With no specific medicine yet having been found for the treatment of the disease, this finding will now help scientists to understand how the virus propagates and ultimately find strategies to control the disease.
The dengue virus belongs to a family of viruses know as Flaviviruses. This group of viruses also cause diseases like Yellow Fever, West Nile and Encephalitis. Till now, little was known about the mechanism of Flavivirus RNA replication. Because the essential RNA signals found for dengue virus replication are also present in other Flavivirus genomes, it is likely that the findings can be extrapolated to other members of the family.
In India, DHF is the leading cause of hospitalisation and death among children. Dengue virus was first isolated in India in 1945. The number of cases range between 9,000 and 12,000 per annum. In Kolkata, over 32 people died of DHF last year.
Gamarnik and his team explained the mechanism by which dengue virus replicates its genetic code inside the infected cell. Dengue and other Flaviviruses belong to a group whose genetic material is composed of Ribonucleic Acid (RNA). RNA contains the code to produce the viral proteins, especially a protein called RNA Polymerase. The polymerase is the enzyme responsible for copying the RNA to produce large amounts of this molecule, which is essential for viral multiplication.
Gamarnik said: “A rapid amplification of the viral RNA from one single molecule to tens of thousands of copies occurs in only a few hours after infection. But when the polymerase is ready to start copying, the viral RNA is surrounded by millions of cellular RNA molecules. In our lab we identified a signal in the viral RNA that attracts the polymerase. The polymerase starts copying the molecule from the end on the right.”
He added: “How does the polymerase jump from one end to the other was a puzzle. Using biochemical and genetic tools together with atomic force microscopy, we found that the viral RNA forms circles bringing together different ends of the RNA. This explained how the polymerase copies the RNA. “As shown for other viruses, such as HIV, the viral polymerases are effective targets for development of antiviral treatments. Therefore, knowing how the dengue virus polymerase works, how is its 3D structure and how it recognises the viral RNA are fundamental questions that will help us develop antiviral solutions.”

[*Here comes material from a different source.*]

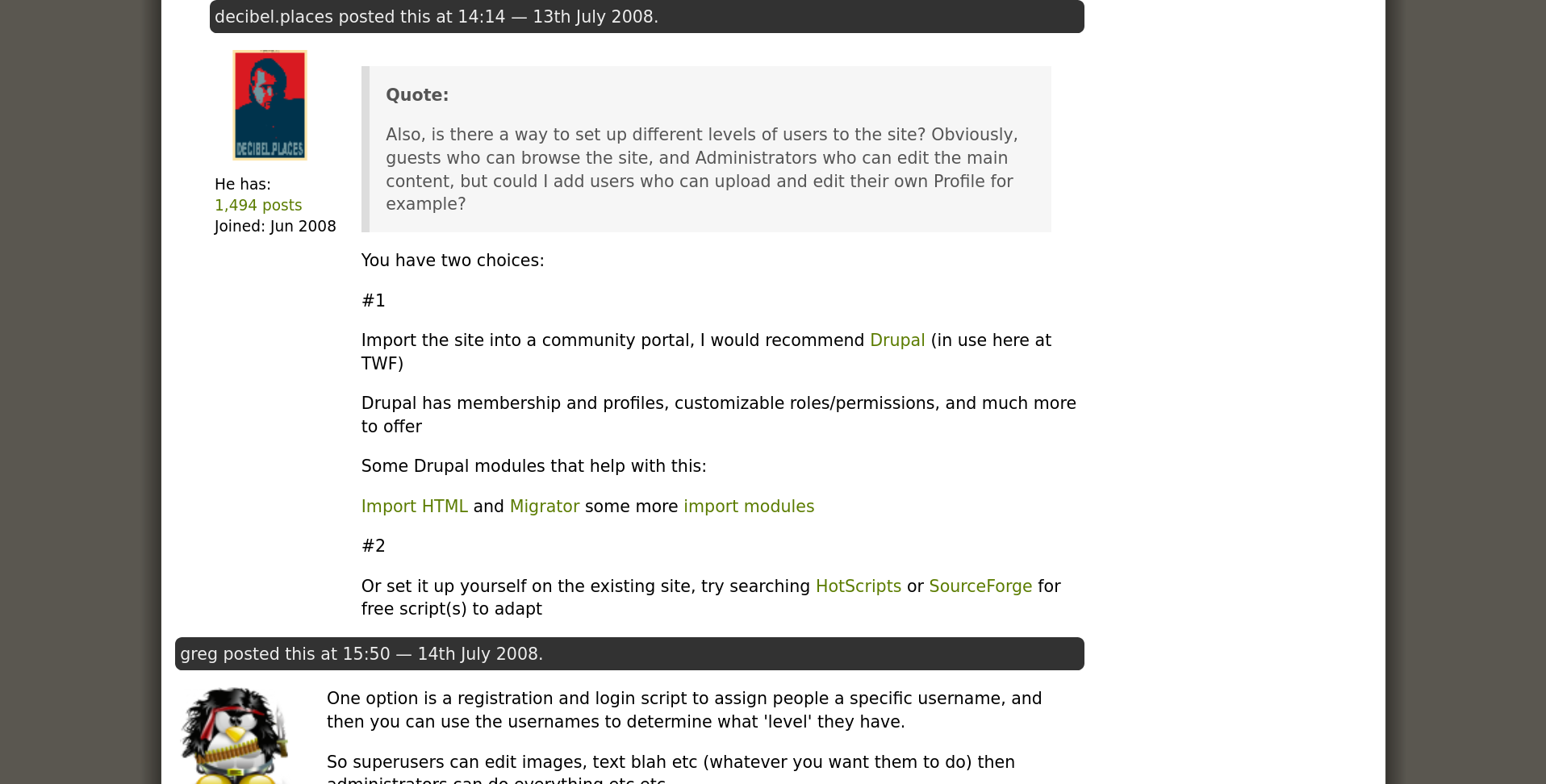Click the "He has:" label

The finding will be published in the August 15 issue of the journal Genes and Development. The team, which includes scientists Claudia Filomatori, Maria Lodeiro, Diego Alvarez, Marcelo Samsa and Lma Pietrasanta, has been working on the research for the past eight years. The team now wants to find out how the 3D structure of the polymerase bind to the viral RNA and whether scientists can interfere with viral RNA synthesis to stop dengue virus infection.
THE KEY TO THE CODE
- The above image depicts the Velcro-like protein on a cell's surface just after it attached to the dengue virus, a linkup thought to initiate the early stages of infection.
- The dengue virus belongs to the Flavivirus family of viruses. This group also causes Yellow Fever, West Nile and Encephalitis.

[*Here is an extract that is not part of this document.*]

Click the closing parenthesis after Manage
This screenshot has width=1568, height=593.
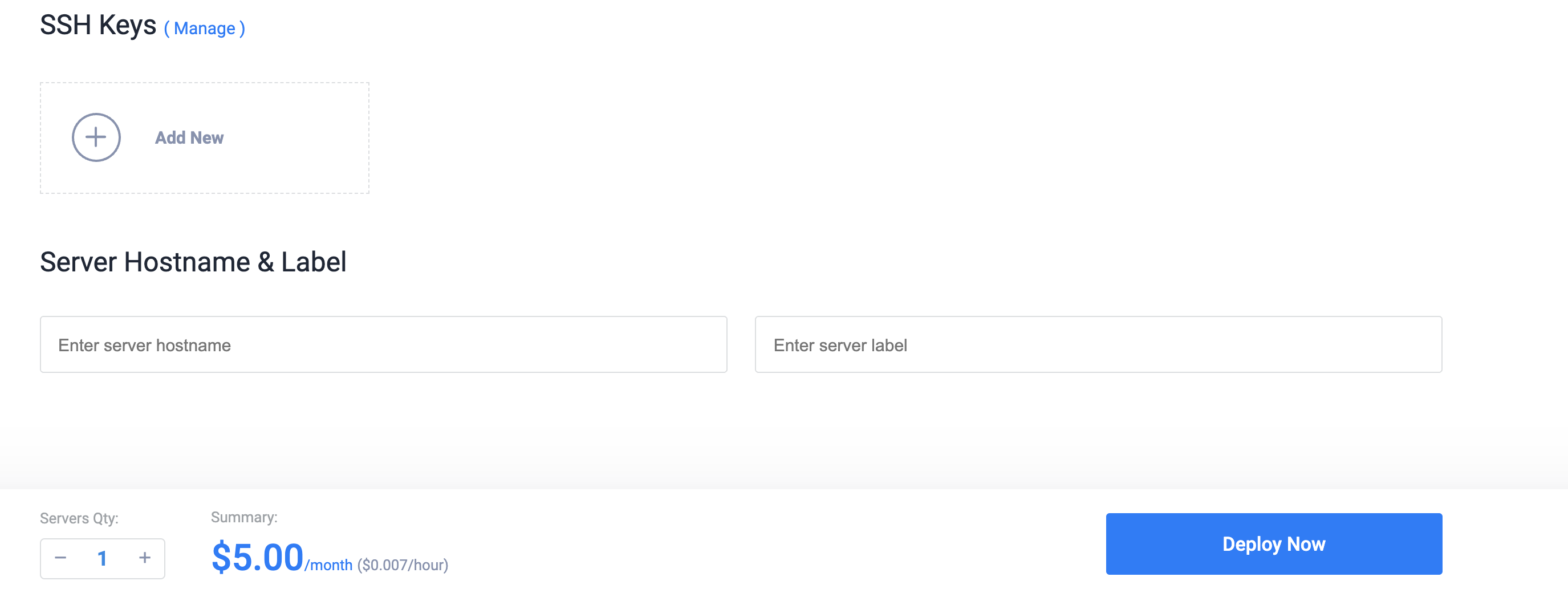click(x=242, y=29)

- RNA contains the code to produce the viral proteins, called RNA Polymerase. This is the enzyme responsible for copying the RNA to produce large amounts of this molecule, which is essential for viral multiplication.
- When the polymerase is ready to start copying, the viral RNA is surrounded by millions of cellular RNA molecules.
- Scientists identified a signal in the viral RNA that attracts the polymerase.